(Entries about locating elements on screens)
--------------------------------

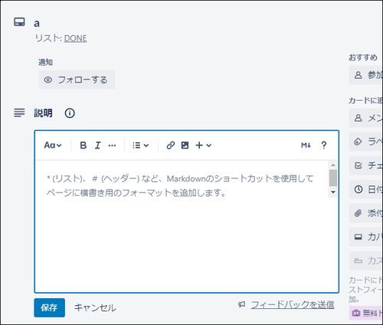Open the plus insert dropdown
The height and width of the screenshot is (325, 383).
tap(203, 145)
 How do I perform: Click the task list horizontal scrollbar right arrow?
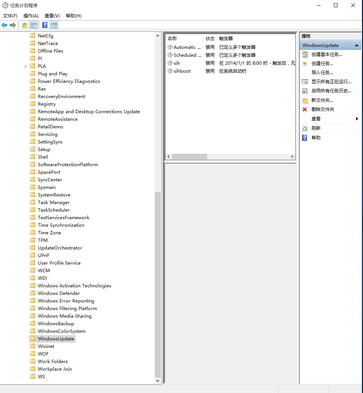tap(292, 157)
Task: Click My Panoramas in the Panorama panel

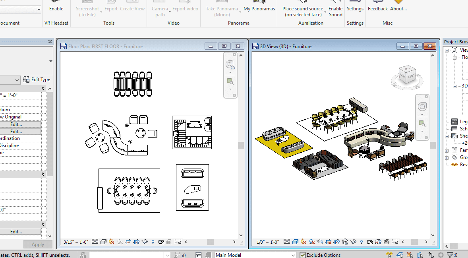Action: (x=259, y=9)
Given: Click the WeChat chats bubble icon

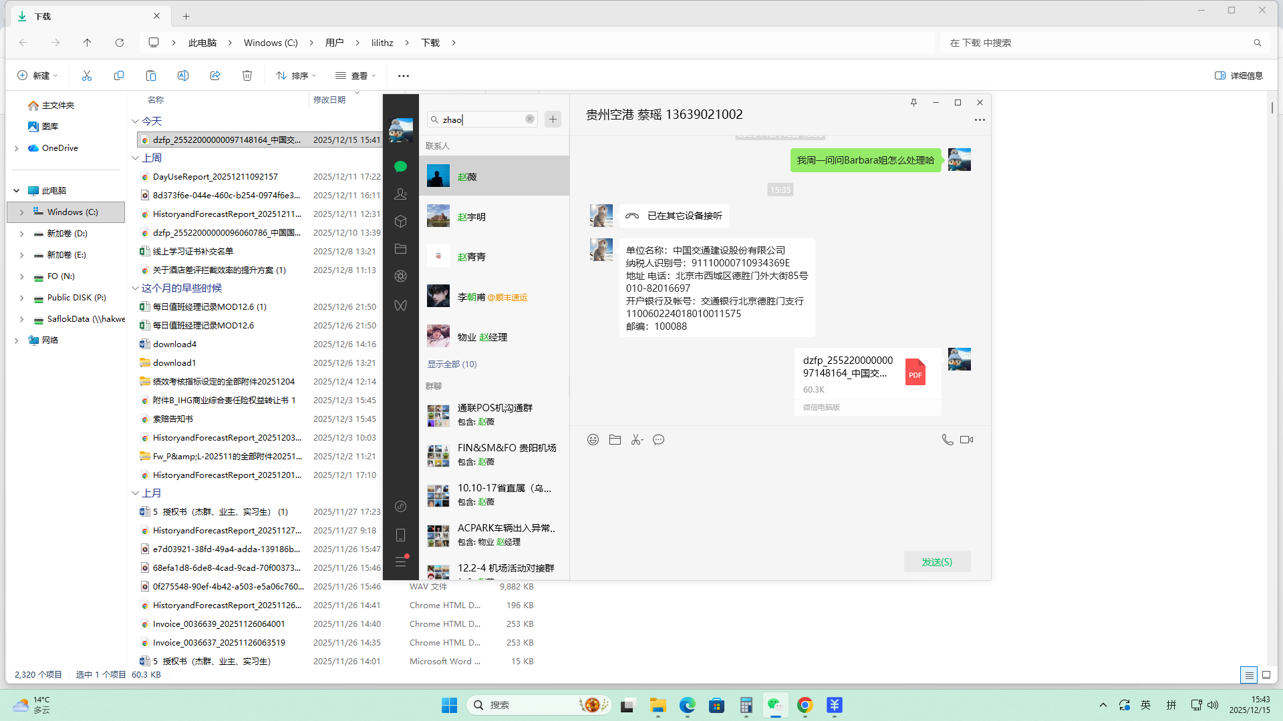Looking at the screenshot, I should [400, 166].
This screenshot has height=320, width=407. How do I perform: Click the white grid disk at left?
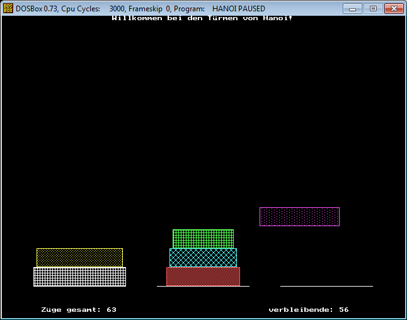[x=79, y=277]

--------------------------------

Written task:
Find each line in the entries above that contains the string "perform", matching case exactly, and copy those lines.

Solution to this exercise:
 How do I perform: Click the task list horizontal scrollbar right arrow?
This screenshot has height=320, width=407. How do I perform: Click the white grid disk at left?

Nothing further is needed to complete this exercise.